Les empires, dit Ibn-Khaldoun dans ses Prolégomènes,naissent de la nécessité où se trouvent les hommes de vivre en société. Il y a trois espèces d'empires : le despotisme (molk), le gouvernement réglé par des lois (sïaça), et le khalifat (khilafa). Dans le premier, le peuple travaille pour accomplir les projets et satis faire les caprices d'un seul individu; dans le second, il agit d'après certaines prescriptions établies par la raison humaine en vue des intérêts matériels seulement; dans le troisième, il obéit à une loi promulguée par un législateur ayant une mission divine, loi par laquelle le bonheur des hommes est assuré dans la vie future, ainsi que l'accessoire de ce bonheur, leur bienêtre dans ce monde-ci.

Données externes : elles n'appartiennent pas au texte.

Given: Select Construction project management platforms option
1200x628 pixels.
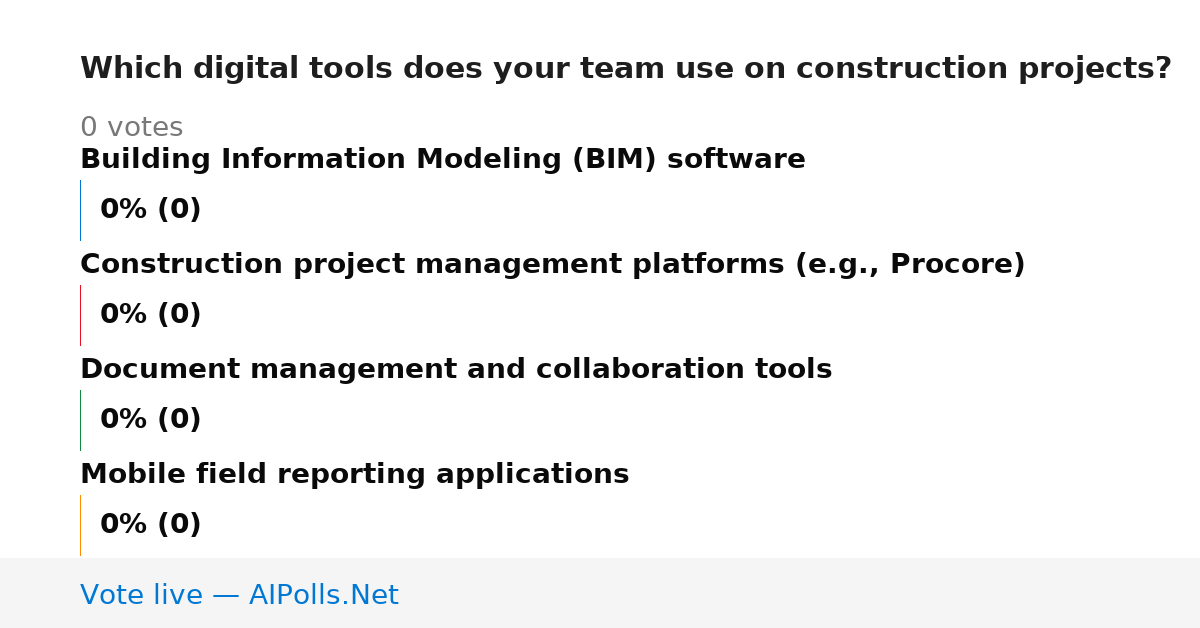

Le droit de faire exécuter la loi révélée appartient au législateur et ensuite à ses successeurs ou khalifes.

Le mot khalifat signifie lieutenance; le khalife est lieutenant du législateur, revêtu de l'autorité spirituelle et temporelle; son devoir est de maintenir la religion et de l'employer pour gouverner le monde. Son titre est khalife du Prophète de Dieu, celui de khalife ou lieutenant de Dieu ayant été rejeté par AbouBekr et ne pouvant soutenir l'examen de la raison : en effet, lieutenance suppose l'absence du chef; or Dieu est présent partout et à tout instant.

Le titre d'Emîr-el-Moumenin (commandant des croyants) appartient exclusivement au khalife. L'usage en fut introduit lors de l'avènement d'Omar : à l'exemple de son prédécesseur, Abou-Bekr, qui avait adopté le titre de khalife du Prophète de Dieu, Omar voulut d'abord prendre celui de khalise du khalife du Prophète de Dieu; mais, trouvant que cette formule renfermait une répétition incommode, répétition qui, avec l'avènement de chaque nouveau khalife, devrait s'augmenter par l'addition du même terme, il choisit pour lui et ses successeurs le titre d'Emîr-el-Moumenîn.

Le khalifat s'appelle aussi imamat et le khalife imam (modèle, directeur, président); car, de même que l'imam ordinaire dirige, pendant la prière, les mouvements des assistants par les siens, de même le grand imam ou khalife dirige la conduite de tous les vrais croyants.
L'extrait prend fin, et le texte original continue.